There are tons of emails that share the same prefix. When you lookup a prefix, you can't simply get a boolean response. You have to get a list of emails as the response. The client then searches through the list to see if the desired email is in the list or not. Returning a list of emails instead of a single bit significantly increases the data size.
Additionally, people don't just want a boolean answer of "was my email breached somewhere". They want a list of all the breaches that breached the email.
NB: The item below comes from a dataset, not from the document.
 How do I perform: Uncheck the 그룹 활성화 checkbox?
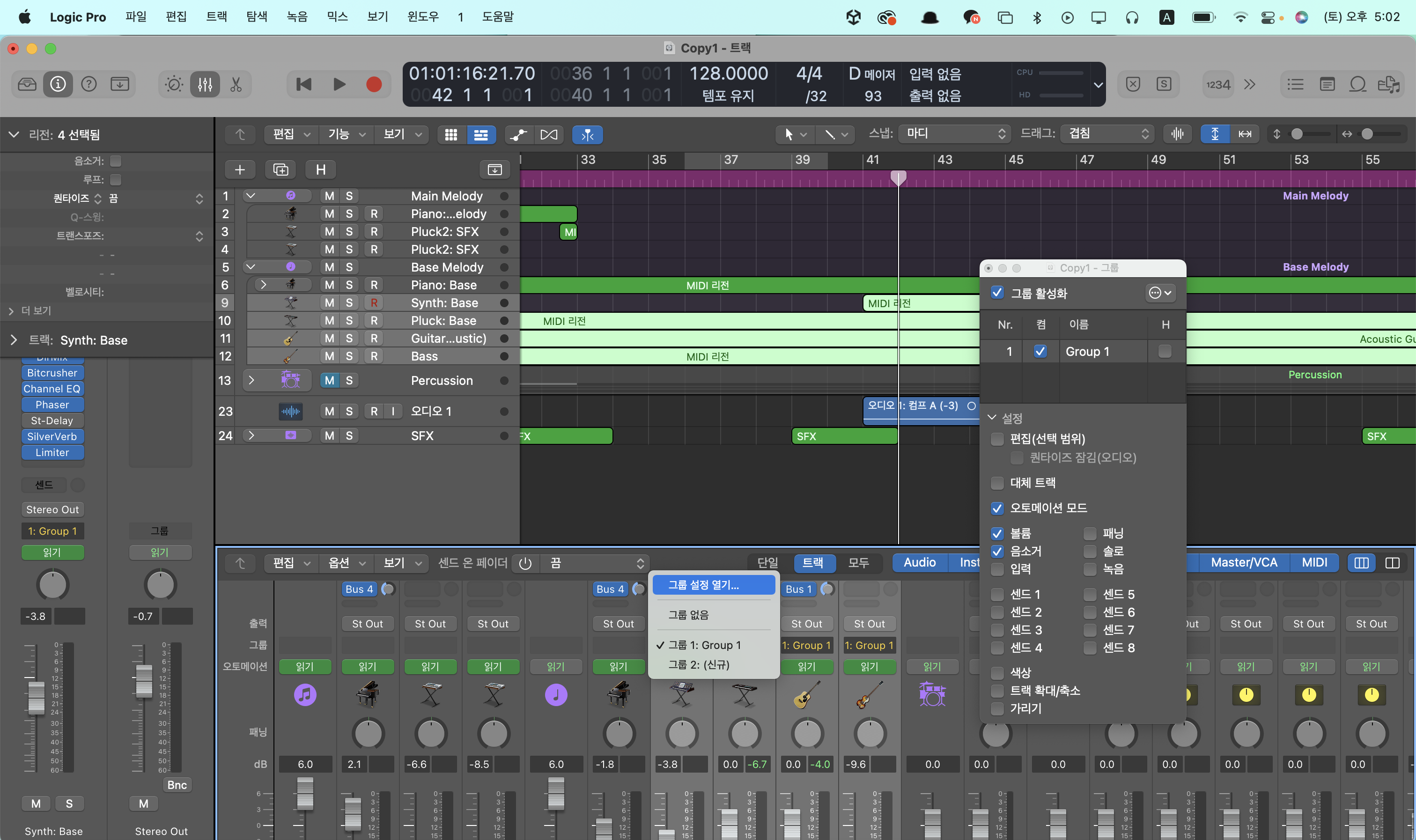(x=997, y=293)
So the returned data actually needs to be a list of emails and the list of breaches that each email was breached in.
>Via the public API. This endpoint also takes an email address as input and then returns all breaches it appears in.
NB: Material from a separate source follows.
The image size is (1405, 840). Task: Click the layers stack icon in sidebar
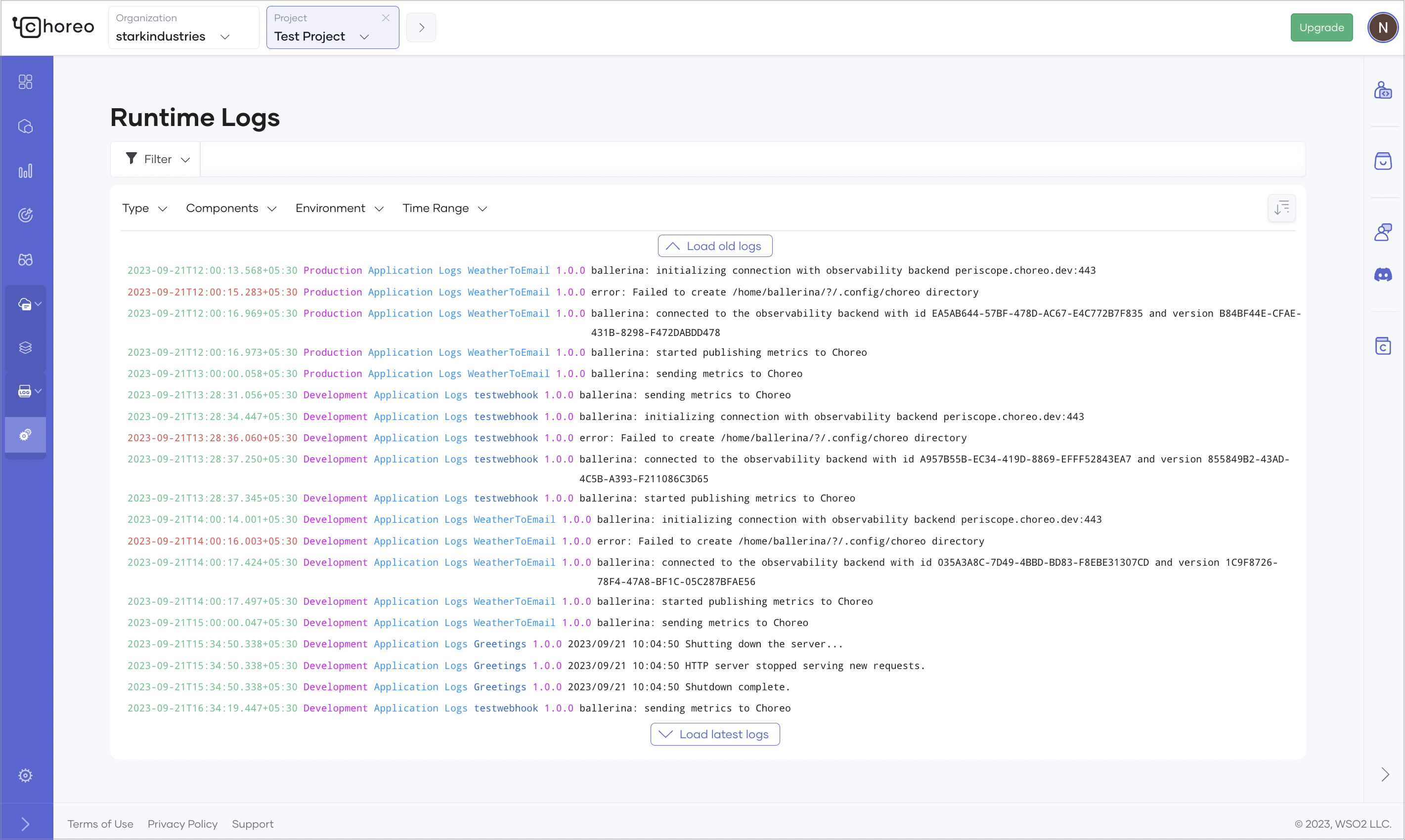26,347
> The client then searches through the list to see if the desired email is in the list or not.
The initial prefix check would probably reduce the amount of lookups necessary, as it would only be necessary to do a deeper search if the prefix matches.
>only be necessary to do a deeper search if the prefix matches
There are 5 billion emails in at least 1 breach and 16 million prefixes. Almost all if not all prefixes have at least 1 email in a breach. So almost all prefixes match. I don't see why it's useful to spend a bunch of effort optimizing the very rare case of a prefix not matching.
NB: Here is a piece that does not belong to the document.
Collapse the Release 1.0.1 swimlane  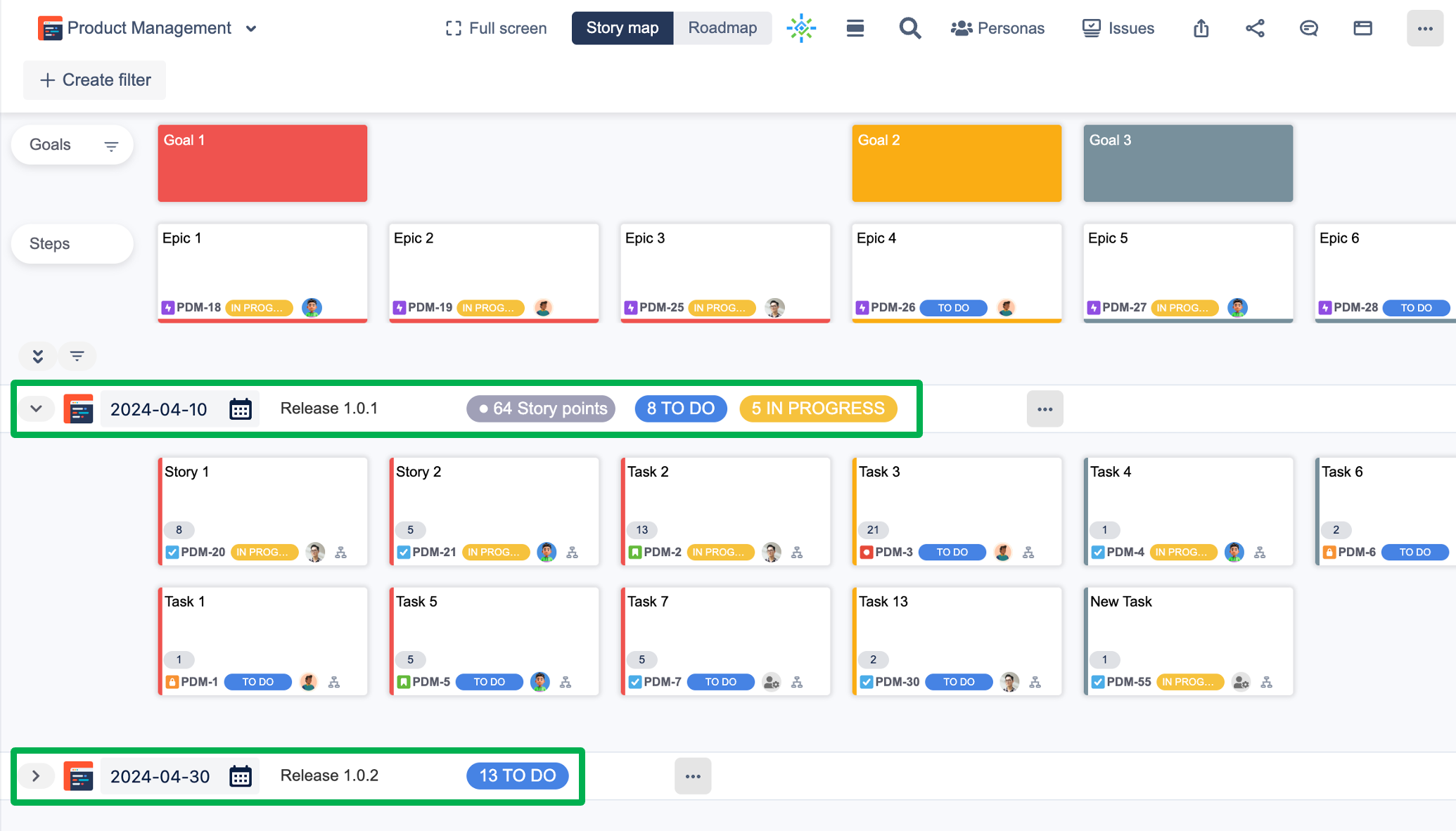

Now, if the bloom filter checked emails instead of checking prefixes, that would be useful. However, a bloom filter of 5B elements with a 10% false positive rate would be 2.8 GB, which is prohibitively large.
Yeah that was my point, you can get rid of a significant portion of requests at the edge with a bloom filter, and there's no reason you have to build the bloom filter locally as requests come in. Instead, it can be created ahead of time, when the dataset is updated.
Also regarding "you can get rid of a significant portion of requests at the edge with a bloom filter", Troy's existing design already gets rid of a significant portion of requests at the edge. That's why he says
>The response from each search was coming back so quickly that the user wasn’t sure if it was legitimately checking subsequent addresses they entered or if there was a glitch.
Additionally, people don't just want a boolean answer of "was my email breached somewhere". They want a list of all the breaches that breached the email. So the returned data actually needs to be a list of emails and the list of breaches that each email was breached in.
>Via the public API. This endpoint also takes an email address as input and then returns all breaches it appears in.